Nefret edemediğimi biliyorum, kendimi tanıyacak kadar büyümüş ama yeni şeyler öğrenmeye hevesli olacak kadar çocuk hissediyorum o an. Bir şey diyemiyorum, kitli dudaklarım. Soğuk bir ses tonuyla titreyerek ''Anladım''dan başka kelime çıkmıyor ağzımdan. Kapatıyorum telefonu. Belki de benden nefret etmeli diye düşünüyorum. daha kolay olur belki...

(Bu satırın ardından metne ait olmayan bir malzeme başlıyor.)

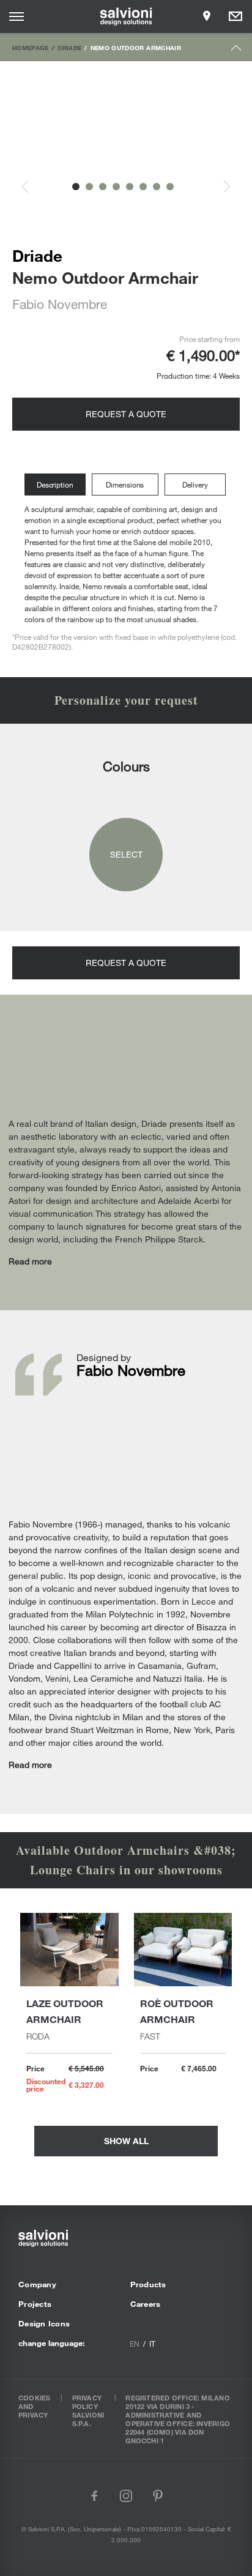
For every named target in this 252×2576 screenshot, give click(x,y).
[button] (76, 186)
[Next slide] (220, 186)
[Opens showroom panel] (207, 16)
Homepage (30, 47)
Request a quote (126, 414)
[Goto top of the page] (236, 50)
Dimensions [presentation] (125, 484)
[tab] (58, 484)
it (152, 2343)
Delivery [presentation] (194, 484)
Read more (30, 1261)
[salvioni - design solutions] (126, 16)
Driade (69, 47)
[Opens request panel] (235, 16)
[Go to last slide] (32, 186)
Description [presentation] (55, 484)
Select (126, 854)
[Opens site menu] (16, 16)
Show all (126, 2141)
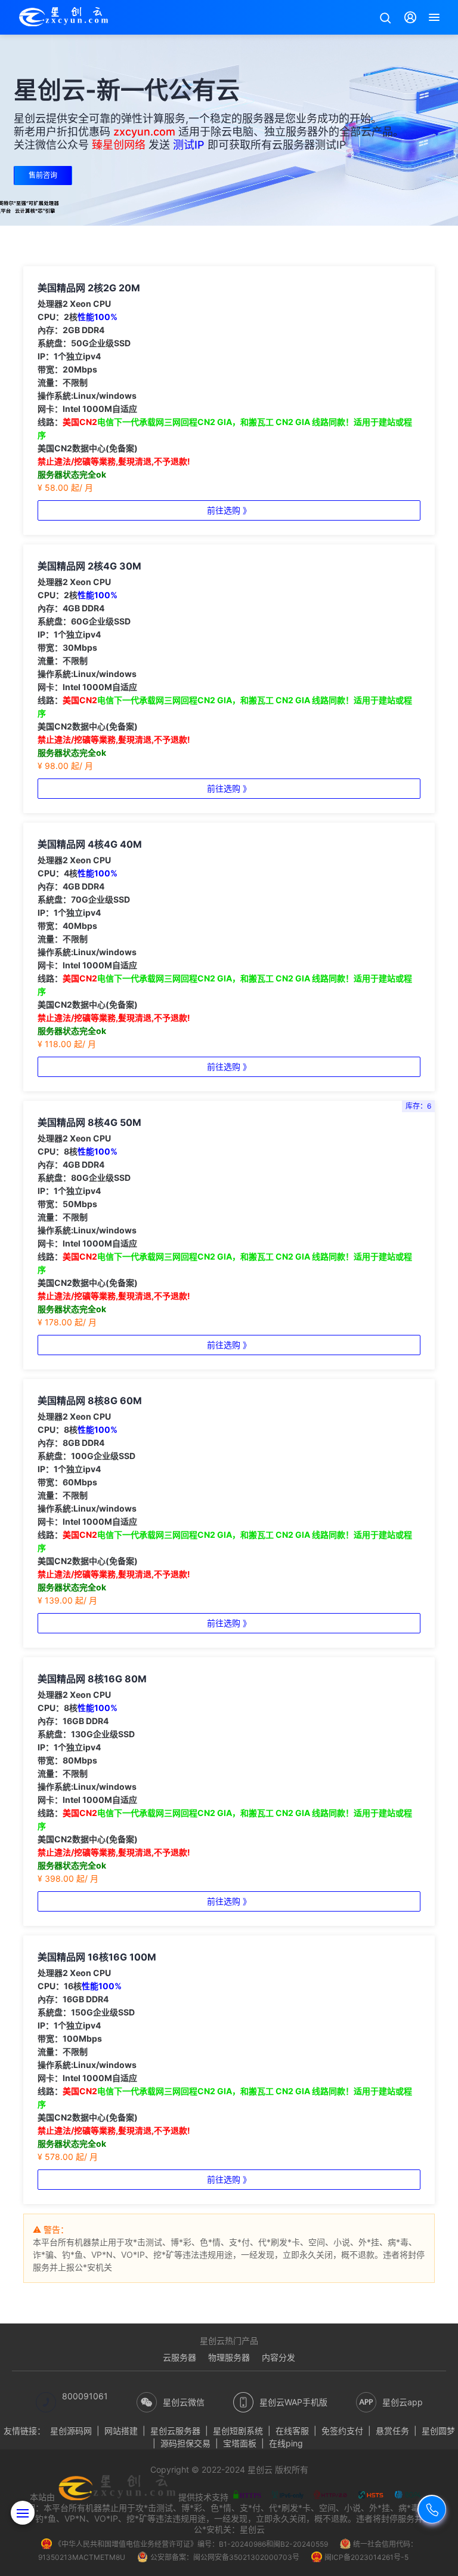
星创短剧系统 (238, 2431)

Kimseyi çekip kurtaracak gücüm kalmamış, kimsenin hayatına yön vermek istemiyorum. Kendi hayatımla meşgulüm ben. Hatta artık birileri bana yardım etsin istiyorum. Sorun çözmekten, bunu böyle yaparsan sonunda şöyle olacak üzüleceksin şeklinde cümleler kurmaktan yorgun bu zihin. Susuyorum, yalnız sana değil, onlara değil...İnann!! Kendime bile çokça susuyorum artık. Yorgun hissediyorum.

Derken o uyanıyor...Gülümsüyorum. Şimdi kalkıyor üstümdeki ölü toprağı ve şimdi az önce aramışlığın siliniyor. Pişmansın ya, umrumda değil. Ben pişman değilim. Arsızca gülümsüyor, ben gülümsüyorum. Bırak diyor, bırak Allah aşkına nereye kadar? Çaban niye?
Bana benzemeyen bir ses tonu cevaplıyor yine:
- Biliyor musun, ben zaten pes ettim!
Gülümsüyor tekrar ve ben birazcık korkuyorum:
-Oyun daha yeni başlıyor ...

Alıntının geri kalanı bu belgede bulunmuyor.